Task brief: Update the records from the beginning up to and including the line with "coord(667,88)", replacing "Screen dimensions" with "Screenshot size" and changing nothing else.

Data lines:

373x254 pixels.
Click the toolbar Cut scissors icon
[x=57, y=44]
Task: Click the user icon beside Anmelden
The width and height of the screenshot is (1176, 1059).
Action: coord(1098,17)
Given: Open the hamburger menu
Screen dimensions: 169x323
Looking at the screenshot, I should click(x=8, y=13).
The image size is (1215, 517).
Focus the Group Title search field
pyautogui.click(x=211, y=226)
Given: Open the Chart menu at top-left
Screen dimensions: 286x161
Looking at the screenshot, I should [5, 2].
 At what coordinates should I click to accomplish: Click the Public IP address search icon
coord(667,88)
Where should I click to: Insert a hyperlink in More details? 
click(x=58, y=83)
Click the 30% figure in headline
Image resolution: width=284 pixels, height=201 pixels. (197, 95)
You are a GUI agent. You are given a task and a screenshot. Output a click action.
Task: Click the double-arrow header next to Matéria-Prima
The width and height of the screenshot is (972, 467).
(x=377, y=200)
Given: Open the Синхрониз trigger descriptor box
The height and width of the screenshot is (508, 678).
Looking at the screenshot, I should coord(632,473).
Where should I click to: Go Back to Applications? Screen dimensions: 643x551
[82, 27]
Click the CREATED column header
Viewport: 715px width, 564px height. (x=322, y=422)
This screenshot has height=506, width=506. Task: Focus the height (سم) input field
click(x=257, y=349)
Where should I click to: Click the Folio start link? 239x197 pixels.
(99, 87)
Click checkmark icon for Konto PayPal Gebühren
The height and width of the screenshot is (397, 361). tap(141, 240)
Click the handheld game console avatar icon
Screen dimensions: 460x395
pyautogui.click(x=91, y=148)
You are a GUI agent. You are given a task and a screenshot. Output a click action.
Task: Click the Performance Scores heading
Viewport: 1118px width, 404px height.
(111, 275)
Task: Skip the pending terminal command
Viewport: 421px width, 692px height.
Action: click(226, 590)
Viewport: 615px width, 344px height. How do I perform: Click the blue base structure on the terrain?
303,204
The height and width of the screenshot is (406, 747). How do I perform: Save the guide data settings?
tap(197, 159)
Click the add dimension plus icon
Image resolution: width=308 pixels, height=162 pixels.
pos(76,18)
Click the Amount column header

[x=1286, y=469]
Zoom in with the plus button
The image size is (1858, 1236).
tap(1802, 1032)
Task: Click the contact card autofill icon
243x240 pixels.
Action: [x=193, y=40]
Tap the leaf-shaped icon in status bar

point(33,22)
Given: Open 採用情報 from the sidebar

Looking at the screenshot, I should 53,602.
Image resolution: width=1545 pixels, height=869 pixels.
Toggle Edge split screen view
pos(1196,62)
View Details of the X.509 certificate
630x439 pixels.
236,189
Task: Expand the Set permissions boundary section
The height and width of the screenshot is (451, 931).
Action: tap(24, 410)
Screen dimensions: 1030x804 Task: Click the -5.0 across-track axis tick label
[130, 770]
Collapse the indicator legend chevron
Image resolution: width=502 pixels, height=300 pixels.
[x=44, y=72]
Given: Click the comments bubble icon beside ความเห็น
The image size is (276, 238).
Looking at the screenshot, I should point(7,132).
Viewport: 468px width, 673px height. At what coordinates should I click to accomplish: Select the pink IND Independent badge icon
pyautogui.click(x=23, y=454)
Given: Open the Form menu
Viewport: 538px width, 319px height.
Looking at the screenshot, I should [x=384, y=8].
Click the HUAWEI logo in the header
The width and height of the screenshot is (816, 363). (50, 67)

Solved exercise:
373x254 pixels.
Click the toolbar Cut scissors icon
[x=57, y=44]
Task: Click the user icon beside Anmelden
The width and height of the screenshot is (1176, 1059).
Action: coord(1098,17)
Given: Open the hamburger menu
Screenshot size: 169x323
Looking at the screenshot, I should click(x=8, y=13).
The image size is (1215, 517).
Focus the Group Title search field
pyautogui.click(x=211, y=226)
Given: Open the Chart menu at top-left
Screenshot size: 286x161
Looking at the screenshot, I should [5, 2].
 At what coordinates should I click to accomplish: Click the Public IP address search icon
coord(667,88)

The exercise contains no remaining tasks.